-- BEGIN Records for the exercise --

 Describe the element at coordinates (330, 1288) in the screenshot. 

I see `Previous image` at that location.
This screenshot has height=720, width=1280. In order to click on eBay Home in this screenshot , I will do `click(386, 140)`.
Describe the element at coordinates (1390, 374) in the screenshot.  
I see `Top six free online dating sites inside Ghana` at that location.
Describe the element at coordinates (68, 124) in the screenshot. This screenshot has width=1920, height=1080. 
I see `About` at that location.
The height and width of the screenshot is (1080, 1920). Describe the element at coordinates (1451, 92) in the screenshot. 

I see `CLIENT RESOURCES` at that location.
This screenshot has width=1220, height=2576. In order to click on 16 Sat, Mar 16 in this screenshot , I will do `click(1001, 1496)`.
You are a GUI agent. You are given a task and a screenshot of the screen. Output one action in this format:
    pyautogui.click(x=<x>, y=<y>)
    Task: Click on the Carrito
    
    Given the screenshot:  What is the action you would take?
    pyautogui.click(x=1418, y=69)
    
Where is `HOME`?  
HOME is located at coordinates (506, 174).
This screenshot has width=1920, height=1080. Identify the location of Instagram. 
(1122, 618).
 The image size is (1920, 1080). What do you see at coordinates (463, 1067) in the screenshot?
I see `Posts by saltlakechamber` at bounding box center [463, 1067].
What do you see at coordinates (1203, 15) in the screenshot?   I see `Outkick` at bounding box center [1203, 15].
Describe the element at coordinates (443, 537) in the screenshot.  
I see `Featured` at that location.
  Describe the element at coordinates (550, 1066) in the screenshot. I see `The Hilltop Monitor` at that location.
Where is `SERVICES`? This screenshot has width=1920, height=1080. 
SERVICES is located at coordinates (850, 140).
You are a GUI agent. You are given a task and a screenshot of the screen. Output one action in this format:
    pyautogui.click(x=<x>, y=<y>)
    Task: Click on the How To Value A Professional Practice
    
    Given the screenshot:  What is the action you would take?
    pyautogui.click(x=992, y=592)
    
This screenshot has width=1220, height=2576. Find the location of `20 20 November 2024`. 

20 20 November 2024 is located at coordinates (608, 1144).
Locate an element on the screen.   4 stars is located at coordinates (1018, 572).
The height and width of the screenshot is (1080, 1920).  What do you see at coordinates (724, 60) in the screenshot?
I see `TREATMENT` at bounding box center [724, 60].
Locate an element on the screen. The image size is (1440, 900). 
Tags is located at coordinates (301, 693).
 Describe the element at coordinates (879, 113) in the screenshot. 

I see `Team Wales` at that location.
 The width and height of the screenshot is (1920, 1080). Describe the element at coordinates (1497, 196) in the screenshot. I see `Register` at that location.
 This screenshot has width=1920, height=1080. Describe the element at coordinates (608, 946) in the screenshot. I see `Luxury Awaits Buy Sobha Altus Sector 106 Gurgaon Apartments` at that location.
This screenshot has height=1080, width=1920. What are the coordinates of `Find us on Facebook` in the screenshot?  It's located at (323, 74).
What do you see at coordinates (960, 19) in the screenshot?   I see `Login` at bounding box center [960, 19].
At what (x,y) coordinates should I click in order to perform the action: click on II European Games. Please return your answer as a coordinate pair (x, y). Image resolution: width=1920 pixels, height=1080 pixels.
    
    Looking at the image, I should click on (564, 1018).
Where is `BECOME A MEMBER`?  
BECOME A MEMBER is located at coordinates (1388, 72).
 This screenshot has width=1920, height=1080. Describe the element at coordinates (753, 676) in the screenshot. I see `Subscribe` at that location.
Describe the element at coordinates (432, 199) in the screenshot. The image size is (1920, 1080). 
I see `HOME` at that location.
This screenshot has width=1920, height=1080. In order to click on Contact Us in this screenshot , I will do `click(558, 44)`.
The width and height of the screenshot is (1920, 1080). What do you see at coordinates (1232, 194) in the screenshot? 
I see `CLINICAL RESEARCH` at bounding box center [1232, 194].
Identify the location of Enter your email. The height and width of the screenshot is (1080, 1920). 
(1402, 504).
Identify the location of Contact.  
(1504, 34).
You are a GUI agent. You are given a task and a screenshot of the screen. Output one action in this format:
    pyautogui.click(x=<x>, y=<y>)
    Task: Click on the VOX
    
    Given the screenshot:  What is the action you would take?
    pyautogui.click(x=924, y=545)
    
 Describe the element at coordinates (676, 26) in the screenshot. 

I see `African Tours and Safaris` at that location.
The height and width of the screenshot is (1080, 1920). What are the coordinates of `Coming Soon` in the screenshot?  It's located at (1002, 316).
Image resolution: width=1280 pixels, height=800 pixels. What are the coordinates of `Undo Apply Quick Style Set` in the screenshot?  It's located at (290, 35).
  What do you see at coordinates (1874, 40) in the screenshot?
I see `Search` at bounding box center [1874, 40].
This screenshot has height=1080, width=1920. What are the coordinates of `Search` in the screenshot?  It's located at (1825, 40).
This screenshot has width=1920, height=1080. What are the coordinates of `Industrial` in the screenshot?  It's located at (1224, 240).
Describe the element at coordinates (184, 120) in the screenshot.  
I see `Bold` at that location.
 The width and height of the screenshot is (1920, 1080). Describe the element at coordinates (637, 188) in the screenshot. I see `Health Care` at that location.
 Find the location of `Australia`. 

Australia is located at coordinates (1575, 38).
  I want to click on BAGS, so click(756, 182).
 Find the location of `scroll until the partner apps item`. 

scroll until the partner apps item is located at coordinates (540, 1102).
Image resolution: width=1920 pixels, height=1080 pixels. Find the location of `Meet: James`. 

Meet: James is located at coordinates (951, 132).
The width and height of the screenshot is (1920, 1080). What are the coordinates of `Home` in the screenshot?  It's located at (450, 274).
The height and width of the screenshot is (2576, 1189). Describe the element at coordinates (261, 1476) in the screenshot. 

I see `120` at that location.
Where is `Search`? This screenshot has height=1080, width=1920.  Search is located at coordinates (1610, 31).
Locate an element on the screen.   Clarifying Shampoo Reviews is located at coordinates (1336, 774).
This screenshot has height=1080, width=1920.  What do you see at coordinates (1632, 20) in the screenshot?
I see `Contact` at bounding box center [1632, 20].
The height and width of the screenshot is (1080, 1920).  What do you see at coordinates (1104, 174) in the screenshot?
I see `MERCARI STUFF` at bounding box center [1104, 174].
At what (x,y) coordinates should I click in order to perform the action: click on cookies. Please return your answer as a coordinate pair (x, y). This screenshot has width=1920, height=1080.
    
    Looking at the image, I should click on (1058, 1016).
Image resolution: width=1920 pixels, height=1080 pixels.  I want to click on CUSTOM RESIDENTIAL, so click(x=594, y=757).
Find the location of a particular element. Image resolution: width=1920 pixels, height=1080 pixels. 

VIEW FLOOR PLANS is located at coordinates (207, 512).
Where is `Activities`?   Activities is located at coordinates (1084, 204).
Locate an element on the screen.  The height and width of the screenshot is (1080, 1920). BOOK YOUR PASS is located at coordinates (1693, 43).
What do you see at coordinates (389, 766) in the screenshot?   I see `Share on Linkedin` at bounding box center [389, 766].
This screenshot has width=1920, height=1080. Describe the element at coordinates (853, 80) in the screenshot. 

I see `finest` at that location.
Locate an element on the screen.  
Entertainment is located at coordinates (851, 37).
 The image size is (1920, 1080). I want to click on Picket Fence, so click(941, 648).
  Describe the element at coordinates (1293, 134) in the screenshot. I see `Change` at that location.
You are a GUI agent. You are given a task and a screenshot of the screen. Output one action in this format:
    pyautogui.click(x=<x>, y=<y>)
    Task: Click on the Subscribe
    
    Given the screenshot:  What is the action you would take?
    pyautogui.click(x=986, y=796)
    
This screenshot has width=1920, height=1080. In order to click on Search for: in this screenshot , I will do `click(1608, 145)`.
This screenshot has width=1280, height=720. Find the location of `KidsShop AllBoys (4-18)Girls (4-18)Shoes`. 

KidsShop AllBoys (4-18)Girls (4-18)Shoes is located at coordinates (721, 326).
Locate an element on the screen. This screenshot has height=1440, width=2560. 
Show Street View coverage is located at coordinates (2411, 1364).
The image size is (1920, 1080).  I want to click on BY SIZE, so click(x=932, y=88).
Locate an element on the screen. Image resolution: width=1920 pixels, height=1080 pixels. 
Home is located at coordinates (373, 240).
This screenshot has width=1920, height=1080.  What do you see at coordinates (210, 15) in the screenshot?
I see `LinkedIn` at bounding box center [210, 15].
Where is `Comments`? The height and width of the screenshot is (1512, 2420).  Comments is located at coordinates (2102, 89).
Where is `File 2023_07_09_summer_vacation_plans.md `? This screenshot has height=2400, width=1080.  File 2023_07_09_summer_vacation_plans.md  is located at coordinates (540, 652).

-- END Records for the exercise --

Update the lines from the line with "y). This screenshot has width=1920, height=1080." to the line with "Describe the element at coordinates (1293, 134)", replacing "Locate an element" with "Find an element" and changing nothing else. Give only those lines.

At what (x,y) coordinates should I click in order to perform the action: click on cookies. Please return your answer as a coordinate pair (x, y). This screenshot has width=1920, height=1080.
    
    Looking at the image, I should click on (1058, 1016).
Image resolution: width=1920 pixels, height=1080 pixels.  I want to click on CUSTOM RESIDENTIAL, so click(x=594, y=757).
Find the location of a particular element. Image resolution: width=1920 pixels, height=1080 pixels. 

VIEW FLOOR PLANS is located at coordinates (207, 512).
Where is `Activities`?   Activities is located at coordinates (1084, 204).
Find an element on the screen.  The height and width of the screenshot is (1080, 1920). BOOK YOUR PASS is located at coordinates (1693, 43).
What do you see at coordinates (389, 766) in the screenshot?   I see `Share on Linkedin` at bounding box center [389, 766].
This screenshot has width=1920, height=1080. Describe the element at coordinates (853, 80) in the screenshot. 

I see `finest` at that location.
Find an element on the screen.  
Entertainment is located at coordinates (851, 37).
 The image size is (1920, 1080). I want to click on Picket Fence, so click(941, 648).
  Describe the element at coordinates (1293, 134) in the screenshot. I see `Change` at that location.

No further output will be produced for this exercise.